The findings here suggest that evoked potentials, a cheap and widely available readout of neural function, may prove useful in targeting or monitoring novel treatment or rehabilitation approaches to this common and quality-of-life-limiting aspect of living with HIV.
Authors contributions
ALFC and LKF conceived of the study and designed the experiments. AFC collected data, carried out analysis and drafted the manuscript. CMC contributed to data collection and analysis, and contributed to the manuscript. RS and DLC contributed to the MRI analysis and revised the manuscript. NEM provided advice on statistical methods. LKF, MJB and NEM conceived of the BHN study and related sub-studies, oversaw all data collection and analysis, and revised the manuscript.
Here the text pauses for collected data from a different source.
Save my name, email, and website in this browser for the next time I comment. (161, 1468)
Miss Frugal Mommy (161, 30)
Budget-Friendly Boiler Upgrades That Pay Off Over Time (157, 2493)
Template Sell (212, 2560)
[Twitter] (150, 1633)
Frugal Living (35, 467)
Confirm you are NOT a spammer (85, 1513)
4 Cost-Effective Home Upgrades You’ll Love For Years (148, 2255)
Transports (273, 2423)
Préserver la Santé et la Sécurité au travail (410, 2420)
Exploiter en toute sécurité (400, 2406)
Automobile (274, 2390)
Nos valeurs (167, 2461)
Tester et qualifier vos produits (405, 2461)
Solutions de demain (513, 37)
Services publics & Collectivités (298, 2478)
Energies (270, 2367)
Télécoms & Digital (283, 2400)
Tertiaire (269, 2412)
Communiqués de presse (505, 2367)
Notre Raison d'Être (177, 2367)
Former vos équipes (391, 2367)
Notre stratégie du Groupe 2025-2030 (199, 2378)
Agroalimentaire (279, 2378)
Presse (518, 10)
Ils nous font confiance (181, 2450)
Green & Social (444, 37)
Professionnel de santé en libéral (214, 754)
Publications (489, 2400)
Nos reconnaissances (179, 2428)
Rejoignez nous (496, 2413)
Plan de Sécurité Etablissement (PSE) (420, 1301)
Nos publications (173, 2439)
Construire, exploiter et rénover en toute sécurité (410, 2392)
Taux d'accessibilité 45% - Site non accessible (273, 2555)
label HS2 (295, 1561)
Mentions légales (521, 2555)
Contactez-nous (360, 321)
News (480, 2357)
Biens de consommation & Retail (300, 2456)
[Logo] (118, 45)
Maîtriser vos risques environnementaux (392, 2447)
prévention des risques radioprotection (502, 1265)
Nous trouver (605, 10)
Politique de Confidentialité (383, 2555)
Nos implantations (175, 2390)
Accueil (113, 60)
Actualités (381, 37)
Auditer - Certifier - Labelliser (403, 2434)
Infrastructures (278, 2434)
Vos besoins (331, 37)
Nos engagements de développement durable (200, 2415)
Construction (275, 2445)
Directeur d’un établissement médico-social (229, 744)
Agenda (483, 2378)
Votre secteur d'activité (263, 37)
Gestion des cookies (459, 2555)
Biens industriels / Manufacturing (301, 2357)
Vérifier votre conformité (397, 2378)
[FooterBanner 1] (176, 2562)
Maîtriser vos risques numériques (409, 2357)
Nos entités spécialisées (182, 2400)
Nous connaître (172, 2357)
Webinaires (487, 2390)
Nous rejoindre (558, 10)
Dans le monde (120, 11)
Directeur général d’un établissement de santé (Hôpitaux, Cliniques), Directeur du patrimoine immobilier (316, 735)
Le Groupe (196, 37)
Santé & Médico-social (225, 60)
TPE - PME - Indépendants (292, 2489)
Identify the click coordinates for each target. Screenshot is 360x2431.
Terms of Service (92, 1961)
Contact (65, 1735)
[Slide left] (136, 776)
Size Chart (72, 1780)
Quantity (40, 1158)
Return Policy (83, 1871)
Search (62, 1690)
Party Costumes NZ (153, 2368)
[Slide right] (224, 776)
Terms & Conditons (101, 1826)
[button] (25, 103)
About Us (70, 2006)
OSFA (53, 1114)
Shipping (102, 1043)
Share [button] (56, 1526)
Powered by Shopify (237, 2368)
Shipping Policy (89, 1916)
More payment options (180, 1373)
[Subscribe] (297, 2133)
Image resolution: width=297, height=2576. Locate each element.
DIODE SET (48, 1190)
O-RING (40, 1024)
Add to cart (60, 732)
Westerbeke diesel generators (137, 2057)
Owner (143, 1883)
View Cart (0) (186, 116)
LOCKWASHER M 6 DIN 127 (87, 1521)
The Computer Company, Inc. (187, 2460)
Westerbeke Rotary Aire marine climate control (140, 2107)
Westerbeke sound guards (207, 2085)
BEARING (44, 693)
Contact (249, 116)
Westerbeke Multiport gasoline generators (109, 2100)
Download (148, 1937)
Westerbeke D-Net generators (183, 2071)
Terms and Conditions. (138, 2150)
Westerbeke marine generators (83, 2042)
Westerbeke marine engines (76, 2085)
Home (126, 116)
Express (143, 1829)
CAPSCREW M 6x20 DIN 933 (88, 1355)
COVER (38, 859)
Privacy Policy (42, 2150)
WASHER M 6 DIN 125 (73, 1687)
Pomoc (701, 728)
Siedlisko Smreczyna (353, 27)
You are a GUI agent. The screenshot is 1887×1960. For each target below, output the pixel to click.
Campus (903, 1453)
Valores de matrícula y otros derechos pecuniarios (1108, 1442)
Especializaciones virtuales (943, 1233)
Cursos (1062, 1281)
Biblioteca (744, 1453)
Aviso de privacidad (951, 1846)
Potential Conflicts of Interest
The authors report no competing interests.
Funding
This work was supported by grants from the Canadian Institutes of Health Research, TCO-125272, the CIHR Canadian HIV Trials Network, CTN 273 (LKF, M-JB, NEM), and support from the Fonds de Recherche Santé du Québec (LKF), the McGill Integrated Programme for Neuroscience Research Institute of the McGill University Health Centre (MJB) and the McGill Integrated Programme for Neuroscience (ALFC).
Acknowledgements
Authors would like to thank Christine Déry and Susan Scott for their help with participant recruitment and data analysis, Marcus Sefranek for technical assistance and the Positive Brain Health Now investigators, research staff and participants for making this work possible.